As a professor, Burdick has mentored numerous Ph.D. and master’s students in addition to nearly 40 undergraduate researchers. She has collaborated with her students to teach them lab techniques, experiment planning, data analysis and research presenting. She has encouraged and guided her students to present their research at national meetings and co-author peer-reviewed publications. 

"Dr. Burdick clearly cares about the organization (TBP), the school and its students. She helps to make sure that everything is on time and organized. She is thoughtful and has great ideas on events and we would not be nearly as successful without her," Jason Sommer, mechanical engineering student and president of TBP’s Delta chapter, said. 
Her work as an enthusiastic and hands-on mentor has not gone unnoticed. In 2022, several of her past students nominated her for a mentoring award from the Women’s Initiative Committee for AIChE. She has previously been recognized with the 2014 Excellence in Education Award from the Ohio Magazine, 2016 and 2020 Ohio University Cutler Scholars Outstanding Mentor Award and for leading the OH Delta Chapter to receive a TBP Chapter Excellence Award for three consecutive years (2020-22). 

"Dr. Burdick’s mentorship means the world to me. [She] came into my life right as I was stepping into adulthood and figuring out what I wanted to do with my career.

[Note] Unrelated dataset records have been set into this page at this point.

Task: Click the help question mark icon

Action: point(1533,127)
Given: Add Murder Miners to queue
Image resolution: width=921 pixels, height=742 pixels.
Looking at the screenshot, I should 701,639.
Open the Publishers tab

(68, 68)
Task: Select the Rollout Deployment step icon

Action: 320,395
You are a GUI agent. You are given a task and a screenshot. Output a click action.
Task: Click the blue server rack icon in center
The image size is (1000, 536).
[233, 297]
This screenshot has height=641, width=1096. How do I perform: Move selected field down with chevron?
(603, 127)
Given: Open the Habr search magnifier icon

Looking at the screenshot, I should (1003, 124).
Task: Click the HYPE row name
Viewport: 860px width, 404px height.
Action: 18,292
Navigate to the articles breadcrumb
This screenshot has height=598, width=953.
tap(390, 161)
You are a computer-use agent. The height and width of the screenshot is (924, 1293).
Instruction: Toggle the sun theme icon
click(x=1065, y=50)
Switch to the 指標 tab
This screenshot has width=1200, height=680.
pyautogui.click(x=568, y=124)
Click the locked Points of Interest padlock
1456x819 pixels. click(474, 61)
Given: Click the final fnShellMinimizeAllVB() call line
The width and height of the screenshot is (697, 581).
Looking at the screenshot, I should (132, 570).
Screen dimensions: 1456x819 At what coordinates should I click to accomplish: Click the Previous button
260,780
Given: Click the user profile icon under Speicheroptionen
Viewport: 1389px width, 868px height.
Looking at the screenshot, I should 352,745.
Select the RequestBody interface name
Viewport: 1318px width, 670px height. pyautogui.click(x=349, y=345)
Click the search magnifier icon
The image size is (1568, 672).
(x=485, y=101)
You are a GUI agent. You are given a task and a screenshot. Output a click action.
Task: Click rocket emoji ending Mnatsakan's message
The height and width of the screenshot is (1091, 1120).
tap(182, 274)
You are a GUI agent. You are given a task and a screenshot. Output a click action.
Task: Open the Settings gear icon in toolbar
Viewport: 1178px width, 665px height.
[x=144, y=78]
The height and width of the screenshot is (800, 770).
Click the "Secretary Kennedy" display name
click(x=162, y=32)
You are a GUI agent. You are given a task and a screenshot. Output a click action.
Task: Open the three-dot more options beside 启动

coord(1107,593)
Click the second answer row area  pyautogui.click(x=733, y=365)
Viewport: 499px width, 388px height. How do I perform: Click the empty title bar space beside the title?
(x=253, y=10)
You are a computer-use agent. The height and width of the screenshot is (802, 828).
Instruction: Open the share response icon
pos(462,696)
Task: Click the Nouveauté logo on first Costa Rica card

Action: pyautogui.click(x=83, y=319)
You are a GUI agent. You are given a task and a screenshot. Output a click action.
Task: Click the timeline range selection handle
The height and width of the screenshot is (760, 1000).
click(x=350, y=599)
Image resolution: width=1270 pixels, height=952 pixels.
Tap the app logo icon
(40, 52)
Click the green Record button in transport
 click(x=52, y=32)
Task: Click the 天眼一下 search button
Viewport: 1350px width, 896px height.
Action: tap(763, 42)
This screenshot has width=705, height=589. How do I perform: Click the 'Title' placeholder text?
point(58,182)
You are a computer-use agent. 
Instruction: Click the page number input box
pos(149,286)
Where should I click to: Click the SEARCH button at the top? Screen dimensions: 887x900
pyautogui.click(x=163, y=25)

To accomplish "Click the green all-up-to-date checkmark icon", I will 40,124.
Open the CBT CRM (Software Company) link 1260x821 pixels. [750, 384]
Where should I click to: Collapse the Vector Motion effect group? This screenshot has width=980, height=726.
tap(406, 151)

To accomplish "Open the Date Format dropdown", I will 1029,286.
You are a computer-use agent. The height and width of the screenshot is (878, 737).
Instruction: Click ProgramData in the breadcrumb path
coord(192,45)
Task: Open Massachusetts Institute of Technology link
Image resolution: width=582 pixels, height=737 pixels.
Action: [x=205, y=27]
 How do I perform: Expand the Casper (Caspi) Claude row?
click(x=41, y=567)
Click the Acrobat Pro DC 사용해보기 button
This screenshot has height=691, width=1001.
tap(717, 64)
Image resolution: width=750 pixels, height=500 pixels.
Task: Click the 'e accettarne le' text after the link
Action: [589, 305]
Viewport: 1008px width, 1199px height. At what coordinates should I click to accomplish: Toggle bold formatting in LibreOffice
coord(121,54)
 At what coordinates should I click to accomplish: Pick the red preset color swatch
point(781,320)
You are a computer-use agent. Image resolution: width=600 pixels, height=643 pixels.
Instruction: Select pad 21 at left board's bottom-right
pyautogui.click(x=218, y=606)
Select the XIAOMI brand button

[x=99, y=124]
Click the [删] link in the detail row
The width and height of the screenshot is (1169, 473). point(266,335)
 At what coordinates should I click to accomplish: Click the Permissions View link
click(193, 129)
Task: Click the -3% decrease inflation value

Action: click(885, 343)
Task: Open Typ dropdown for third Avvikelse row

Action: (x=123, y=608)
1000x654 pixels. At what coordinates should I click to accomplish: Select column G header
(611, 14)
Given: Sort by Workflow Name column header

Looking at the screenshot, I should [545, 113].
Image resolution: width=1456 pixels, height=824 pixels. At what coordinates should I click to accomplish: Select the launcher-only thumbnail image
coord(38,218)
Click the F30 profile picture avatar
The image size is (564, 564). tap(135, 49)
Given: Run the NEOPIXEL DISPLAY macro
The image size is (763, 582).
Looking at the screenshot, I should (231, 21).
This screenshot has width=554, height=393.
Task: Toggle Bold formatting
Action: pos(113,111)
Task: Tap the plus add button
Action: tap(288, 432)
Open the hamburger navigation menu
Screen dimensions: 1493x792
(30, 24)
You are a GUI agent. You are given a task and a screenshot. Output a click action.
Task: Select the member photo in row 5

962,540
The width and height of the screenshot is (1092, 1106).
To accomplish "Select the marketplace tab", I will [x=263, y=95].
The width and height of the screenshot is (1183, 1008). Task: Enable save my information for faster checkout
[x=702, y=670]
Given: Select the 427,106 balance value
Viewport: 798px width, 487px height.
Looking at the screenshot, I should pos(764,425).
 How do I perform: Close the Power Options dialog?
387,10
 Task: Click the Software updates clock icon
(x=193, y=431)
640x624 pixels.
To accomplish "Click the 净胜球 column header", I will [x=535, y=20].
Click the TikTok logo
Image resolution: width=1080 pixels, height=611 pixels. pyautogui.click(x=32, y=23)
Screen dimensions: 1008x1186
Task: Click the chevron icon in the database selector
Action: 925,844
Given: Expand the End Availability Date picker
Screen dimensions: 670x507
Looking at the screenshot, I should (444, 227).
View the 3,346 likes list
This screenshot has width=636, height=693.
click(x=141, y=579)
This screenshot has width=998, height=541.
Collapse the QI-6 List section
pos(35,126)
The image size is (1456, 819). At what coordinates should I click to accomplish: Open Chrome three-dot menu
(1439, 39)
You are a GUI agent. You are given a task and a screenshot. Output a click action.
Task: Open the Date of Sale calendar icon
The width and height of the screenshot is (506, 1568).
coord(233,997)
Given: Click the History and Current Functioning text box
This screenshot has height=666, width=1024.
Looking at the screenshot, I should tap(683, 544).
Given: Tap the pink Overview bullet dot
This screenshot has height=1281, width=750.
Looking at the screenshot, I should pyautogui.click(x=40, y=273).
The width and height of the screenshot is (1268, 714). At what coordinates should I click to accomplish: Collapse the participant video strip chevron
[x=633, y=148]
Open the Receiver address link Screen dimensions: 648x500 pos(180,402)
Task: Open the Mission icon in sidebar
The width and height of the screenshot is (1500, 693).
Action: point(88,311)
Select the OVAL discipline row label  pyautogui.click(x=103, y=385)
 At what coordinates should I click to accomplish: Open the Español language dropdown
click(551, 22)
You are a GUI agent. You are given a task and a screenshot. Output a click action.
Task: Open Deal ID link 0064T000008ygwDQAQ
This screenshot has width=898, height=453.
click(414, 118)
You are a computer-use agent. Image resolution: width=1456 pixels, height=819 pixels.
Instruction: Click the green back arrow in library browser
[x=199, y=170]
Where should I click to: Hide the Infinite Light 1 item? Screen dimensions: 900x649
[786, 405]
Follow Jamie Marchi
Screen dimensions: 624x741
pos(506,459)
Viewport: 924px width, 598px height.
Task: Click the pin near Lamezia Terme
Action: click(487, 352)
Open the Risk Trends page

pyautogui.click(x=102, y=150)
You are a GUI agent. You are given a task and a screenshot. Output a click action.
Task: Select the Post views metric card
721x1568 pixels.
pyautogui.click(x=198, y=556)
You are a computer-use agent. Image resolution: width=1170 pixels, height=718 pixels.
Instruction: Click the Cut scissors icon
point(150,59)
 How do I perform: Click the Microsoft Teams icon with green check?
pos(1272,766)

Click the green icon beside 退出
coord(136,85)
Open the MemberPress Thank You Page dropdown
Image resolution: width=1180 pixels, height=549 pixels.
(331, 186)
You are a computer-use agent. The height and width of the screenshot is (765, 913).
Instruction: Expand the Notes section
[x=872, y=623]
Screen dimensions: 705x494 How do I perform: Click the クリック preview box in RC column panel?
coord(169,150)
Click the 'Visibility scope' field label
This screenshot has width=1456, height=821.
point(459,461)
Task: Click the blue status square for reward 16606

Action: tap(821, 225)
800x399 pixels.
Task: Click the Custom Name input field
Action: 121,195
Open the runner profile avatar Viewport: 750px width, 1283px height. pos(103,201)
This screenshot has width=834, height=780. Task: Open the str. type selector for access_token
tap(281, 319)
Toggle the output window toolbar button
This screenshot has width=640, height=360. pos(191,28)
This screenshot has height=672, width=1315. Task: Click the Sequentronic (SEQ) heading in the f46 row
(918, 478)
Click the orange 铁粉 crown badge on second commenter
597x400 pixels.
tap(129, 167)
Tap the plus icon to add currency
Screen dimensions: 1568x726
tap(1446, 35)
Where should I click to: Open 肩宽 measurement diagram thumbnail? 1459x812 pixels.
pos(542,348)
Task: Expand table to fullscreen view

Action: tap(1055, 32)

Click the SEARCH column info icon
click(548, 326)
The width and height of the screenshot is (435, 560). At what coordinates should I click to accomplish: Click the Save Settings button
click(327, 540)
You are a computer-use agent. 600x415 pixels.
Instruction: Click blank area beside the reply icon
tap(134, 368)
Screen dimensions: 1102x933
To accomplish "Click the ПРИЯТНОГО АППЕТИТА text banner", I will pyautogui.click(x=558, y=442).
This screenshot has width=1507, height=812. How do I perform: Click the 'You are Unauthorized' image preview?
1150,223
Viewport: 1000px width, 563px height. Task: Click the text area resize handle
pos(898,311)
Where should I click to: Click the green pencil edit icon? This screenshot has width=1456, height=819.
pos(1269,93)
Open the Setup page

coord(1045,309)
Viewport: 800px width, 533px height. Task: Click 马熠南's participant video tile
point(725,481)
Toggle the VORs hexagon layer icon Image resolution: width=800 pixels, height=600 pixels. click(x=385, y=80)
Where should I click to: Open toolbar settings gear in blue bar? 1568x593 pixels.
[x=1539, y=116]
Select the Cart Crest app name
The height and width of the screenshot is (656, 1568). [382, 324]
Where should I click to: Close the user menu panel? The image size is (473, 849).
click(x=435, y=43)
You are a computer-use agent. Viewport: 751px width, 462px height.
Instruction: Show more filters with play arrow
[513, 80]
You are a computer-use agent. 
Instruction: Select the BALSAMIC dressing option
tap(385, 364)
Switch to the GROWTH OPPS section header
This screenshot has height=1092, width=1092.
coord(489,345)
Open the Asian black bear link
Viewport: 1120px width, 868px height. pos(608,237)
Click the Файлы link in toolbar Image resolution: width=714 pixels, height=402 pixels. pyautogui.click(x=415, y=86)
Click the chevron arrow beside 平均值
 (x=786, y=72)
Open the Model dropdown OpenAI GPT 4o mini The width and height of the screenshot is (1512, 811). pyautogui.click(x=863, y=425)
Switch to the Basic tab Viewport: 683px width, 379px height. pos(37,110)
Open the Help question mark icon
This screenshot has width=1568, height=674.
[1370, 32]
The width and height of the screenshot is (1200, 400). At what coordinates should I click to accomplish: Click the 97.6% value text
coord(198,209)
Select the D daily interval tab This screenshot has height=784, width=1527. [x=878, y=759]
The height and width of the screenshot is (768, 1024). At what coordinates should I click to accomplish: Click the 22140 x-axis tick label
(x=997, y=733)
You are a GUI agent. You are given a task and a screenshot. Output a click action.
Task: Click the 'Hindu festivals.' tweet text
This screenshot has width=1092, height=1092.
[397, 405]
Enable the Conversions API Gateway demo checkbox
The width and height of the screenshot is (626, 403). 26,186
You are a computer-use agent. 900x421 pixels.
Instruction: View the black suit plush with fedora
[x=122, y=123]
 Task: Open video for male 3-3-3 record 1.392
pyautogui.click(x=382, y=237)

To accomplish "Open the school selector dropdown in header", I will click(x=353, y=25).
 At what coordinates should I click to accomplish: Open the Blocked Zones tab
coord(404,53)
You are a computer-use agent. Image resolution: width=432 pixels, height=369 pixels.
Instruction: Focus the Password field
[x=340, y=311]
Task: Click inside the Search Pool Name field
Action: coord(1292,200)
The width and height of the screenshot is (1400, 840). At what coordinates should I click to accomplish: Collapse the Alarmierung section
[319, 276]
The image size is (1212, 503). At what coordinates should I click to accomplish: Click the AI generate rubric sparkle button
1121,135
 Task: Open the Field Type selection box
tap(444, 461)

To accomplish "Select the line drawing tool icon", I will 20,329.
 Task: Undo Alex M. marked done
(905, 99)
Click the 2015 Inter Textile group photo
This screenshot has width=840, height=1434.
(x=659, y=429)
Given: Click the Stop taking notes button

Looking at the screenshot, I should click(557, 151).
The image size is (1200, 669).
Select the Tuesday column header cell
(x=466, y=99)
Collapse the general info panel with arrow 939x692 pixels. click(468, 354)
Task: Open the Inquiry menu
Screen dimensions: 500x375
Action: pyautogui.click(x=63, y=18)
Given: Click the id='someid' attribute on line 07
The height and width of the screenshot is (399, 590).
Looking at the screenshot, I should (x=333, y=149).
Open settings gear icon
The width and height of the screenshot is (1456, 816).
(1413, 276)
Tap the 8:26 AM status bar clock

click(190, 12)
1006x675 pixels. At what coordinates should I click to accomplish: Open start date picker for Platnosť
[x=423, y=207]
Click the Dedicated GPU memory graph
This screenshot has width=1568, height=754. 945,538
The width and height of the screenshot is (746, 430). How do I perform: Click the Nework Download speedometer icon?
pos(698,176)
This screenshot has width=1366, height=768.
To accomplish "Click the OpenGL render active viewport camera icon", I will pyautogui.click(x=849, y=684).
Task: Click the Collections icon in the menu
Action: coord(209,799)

She trained me in most of the skills I use in my current role, and more importantly, exemplified how I strive to be as a professional. She is as passionate about her research as she is about her students. She showed me that I didn’t have to conform to stereotypes of what I thought an engineer had to be,” Nicole Sova, MSBE ‘18, BSCE ‘16, said. 

“Dr. Burdick is an amazing advocate for student success. She has done so much for students and Tau Beta Pi, and always encourages us to pursue opportunities no matter how daunting,” mechanical engineering student, Cassidy Serger added.